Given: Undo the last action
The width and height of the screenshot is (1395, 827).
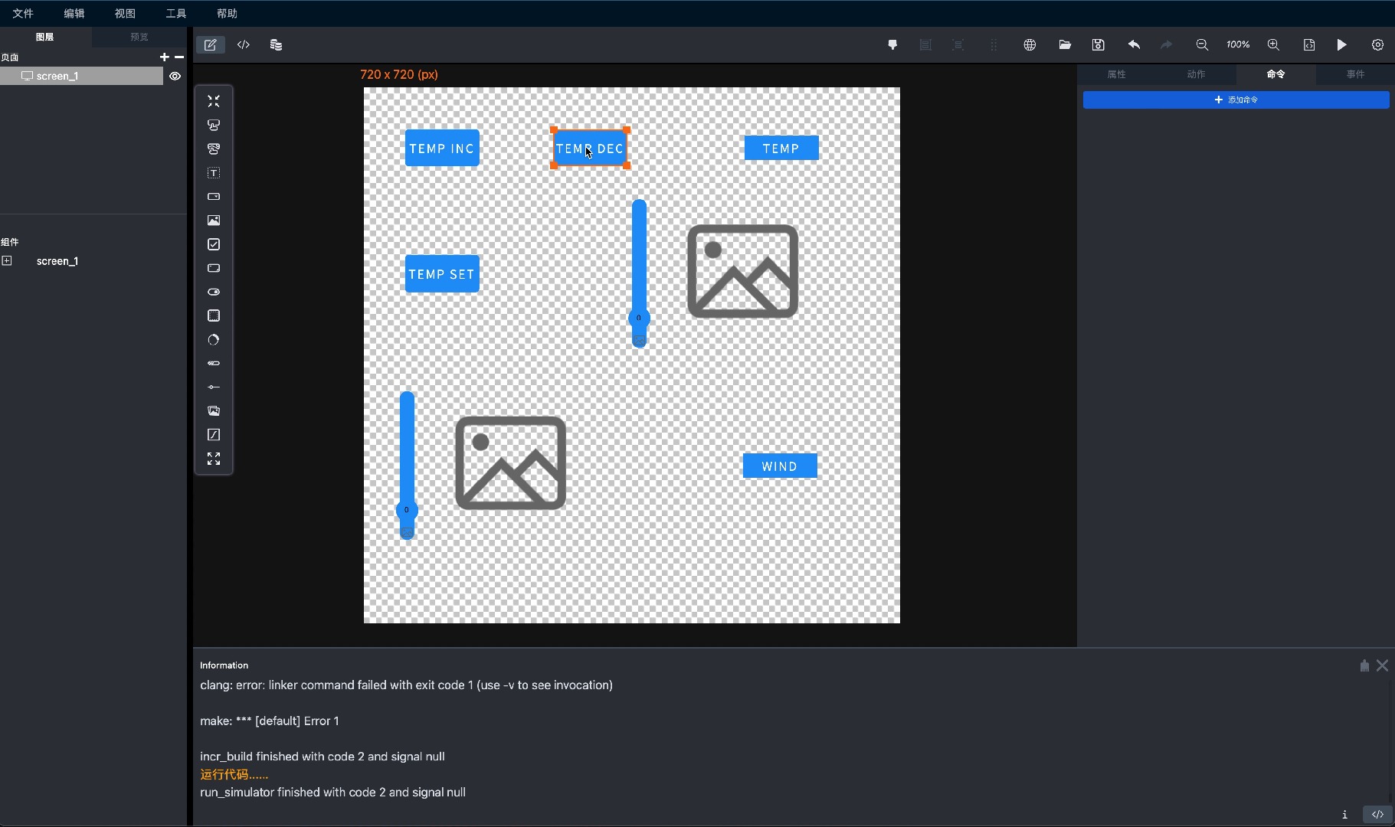Looking at the screenshot, I should point(1134,45).
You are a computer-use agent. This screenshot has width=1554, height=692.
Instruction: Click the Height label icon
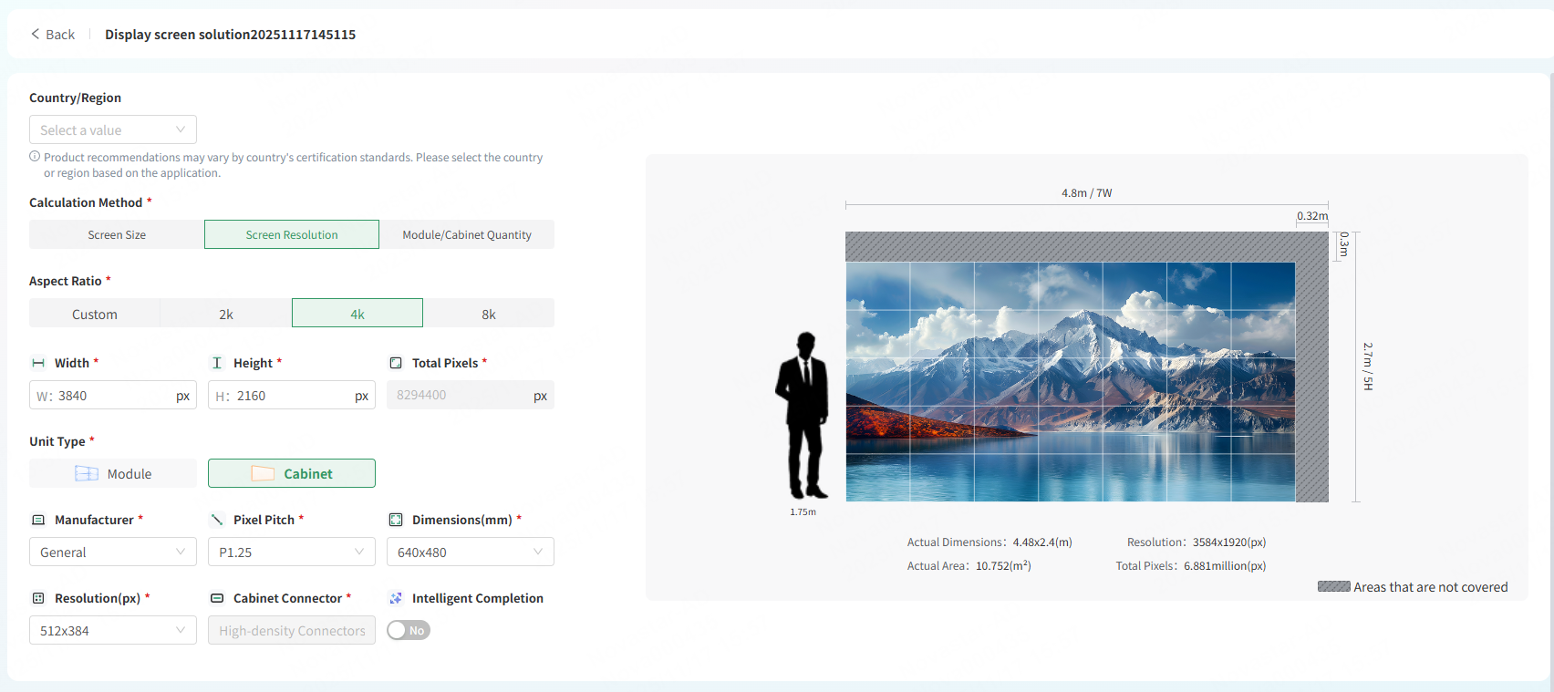pyautogui.click(x=217, y=363)
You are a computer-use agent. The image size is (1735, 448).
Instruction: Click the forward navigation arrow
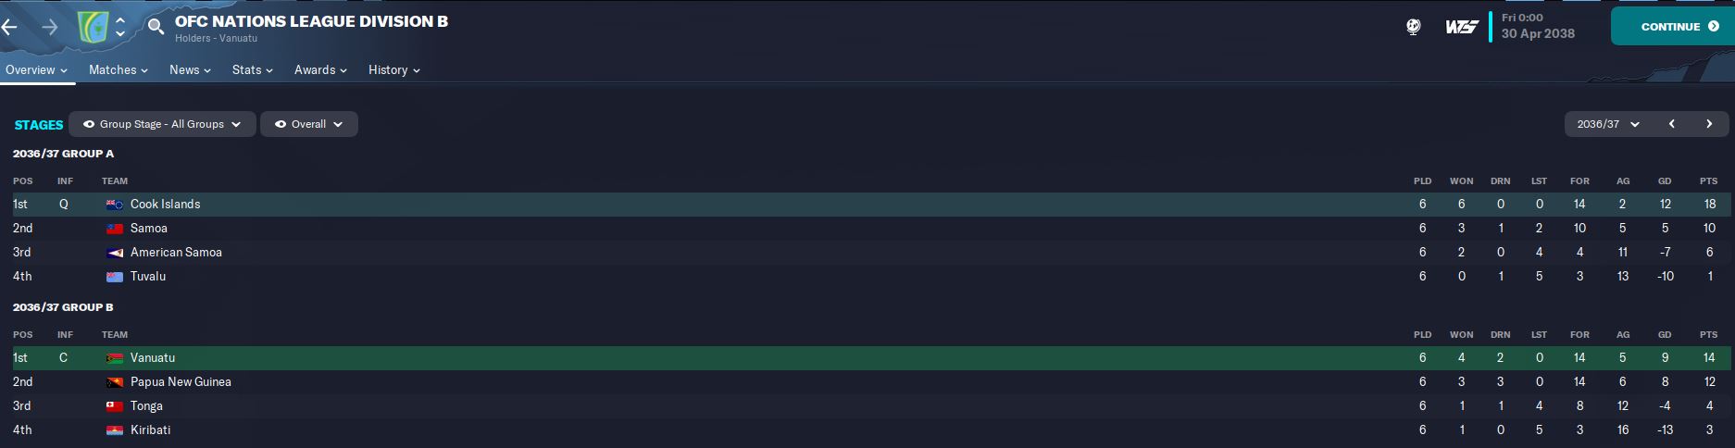pos(50,27)
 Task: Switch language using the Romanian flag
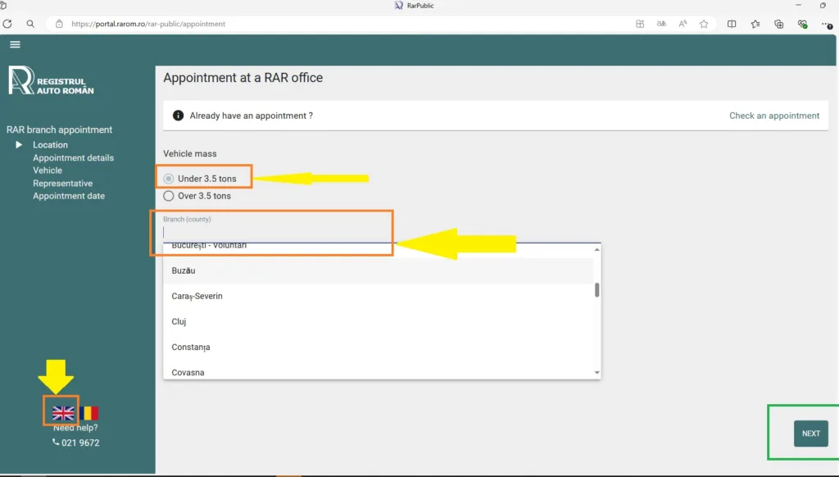point(89,413)
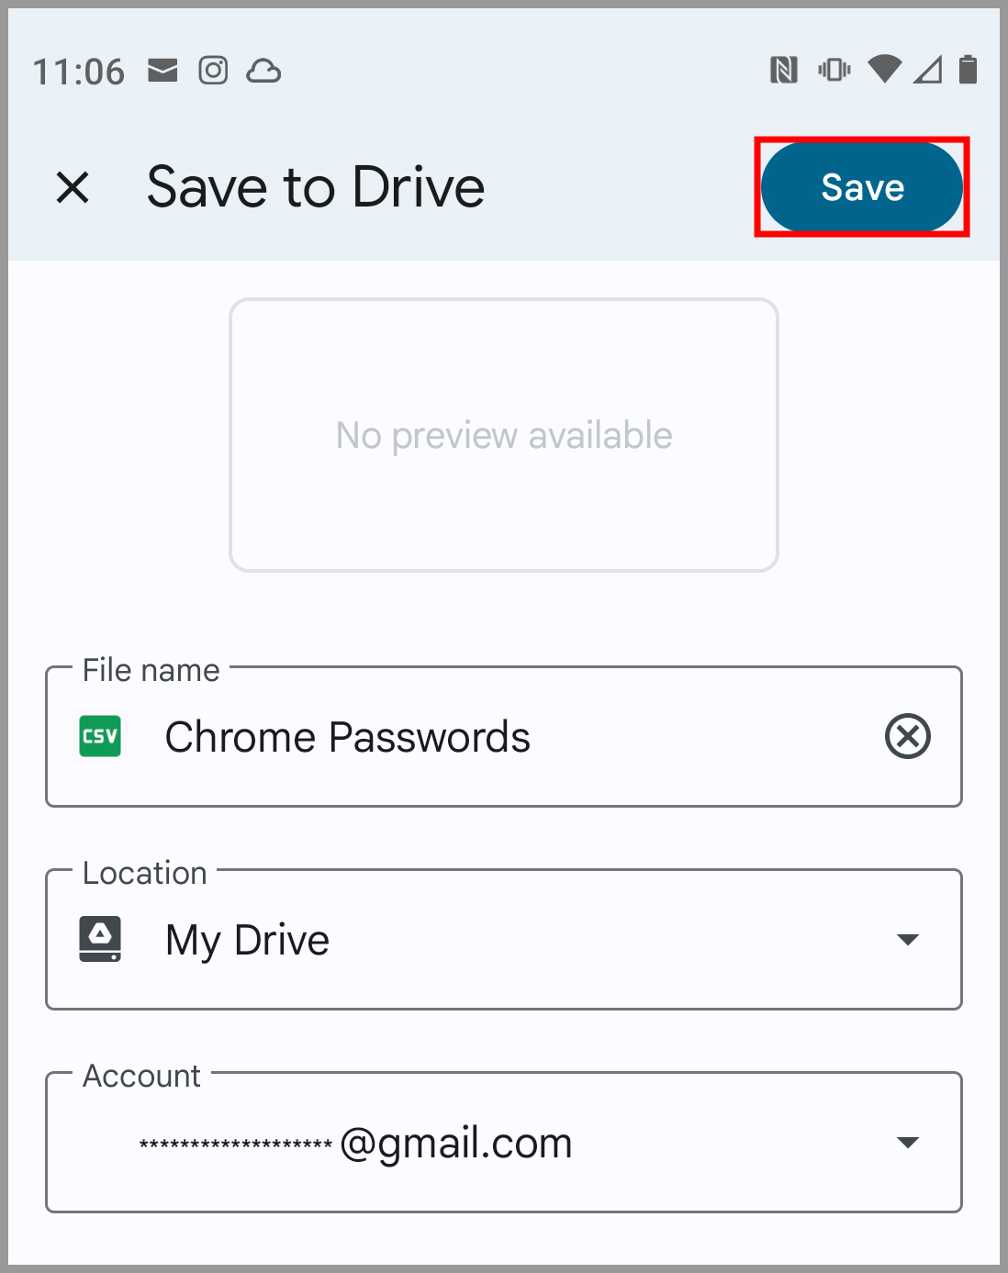Viewport: 1008px width, 1273px height.
Task: Tap the My Drive storage icon
Action: pyautogui.click(x=100, y=938)
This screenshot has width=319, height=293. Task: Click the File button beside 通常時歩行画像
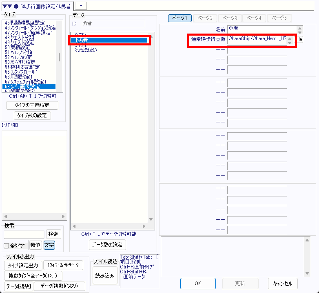point(299,40)
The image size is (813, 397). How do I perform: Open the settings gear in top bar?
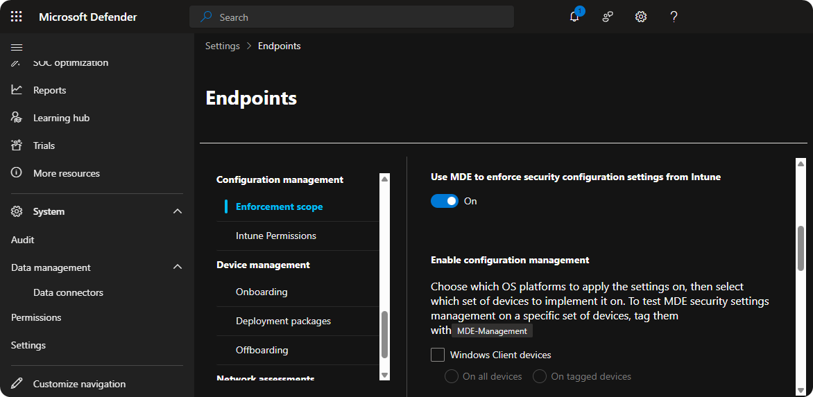pos(641,17)

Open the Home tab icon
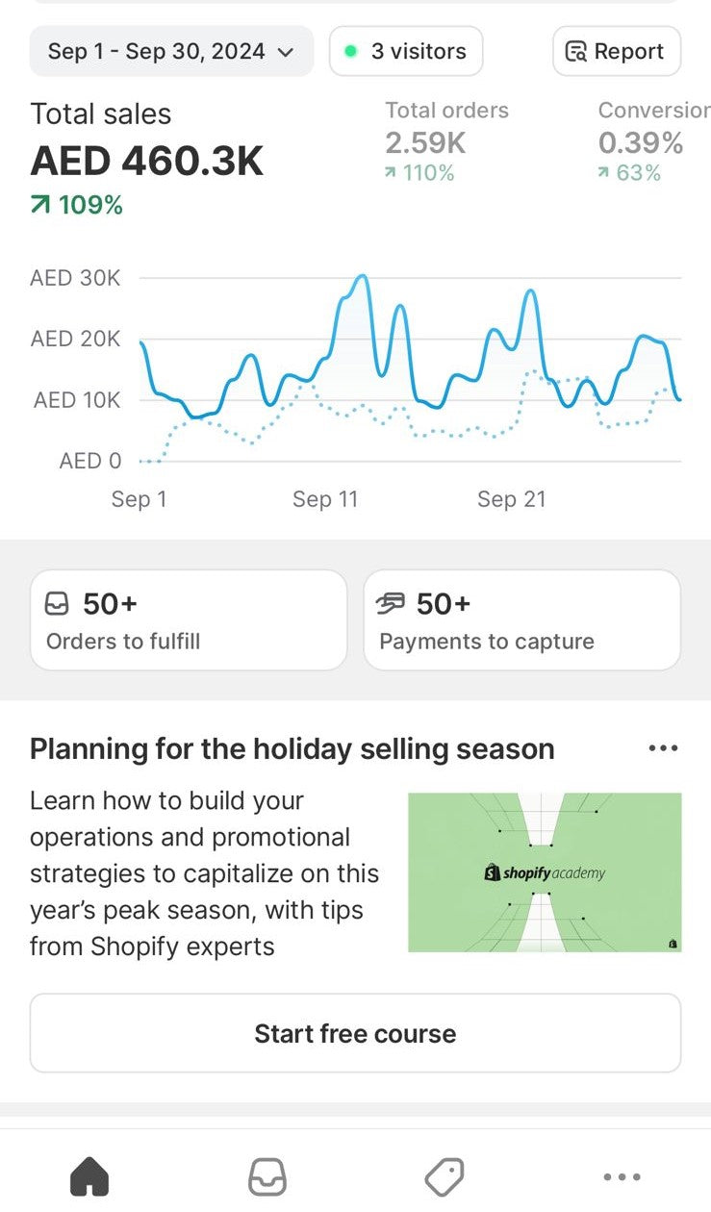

------------------------------

Problem requirements> Could you return exactly the lines starting with the one that contains "Instruction: Click the Height label icon" and ending with the last line of the data above? Leave the pictures out.

Solution>
Instruction: Click the Height label icon
pyautogui.click(x=217, y=363)
You are a computer-use agent. The image size is (1735, 448).
Instruction: Click the forward navigation arrow
pos(50,27)
 Task: Switch language using the Romanian flag
point(89,413)
Viewport: 1008px width, 1273px height.
Task: Tap the My Drive storage icon
Action: pyautogui.click(x=100, y=938)
This screenshot has width=319, height=293. Task: Click the File button beside 通常時歩行画像
point(299,40)
The image size is (813, 397). How do I perform: Open the settings gear in top bar?
pos(641,17)

Open the Home tab icon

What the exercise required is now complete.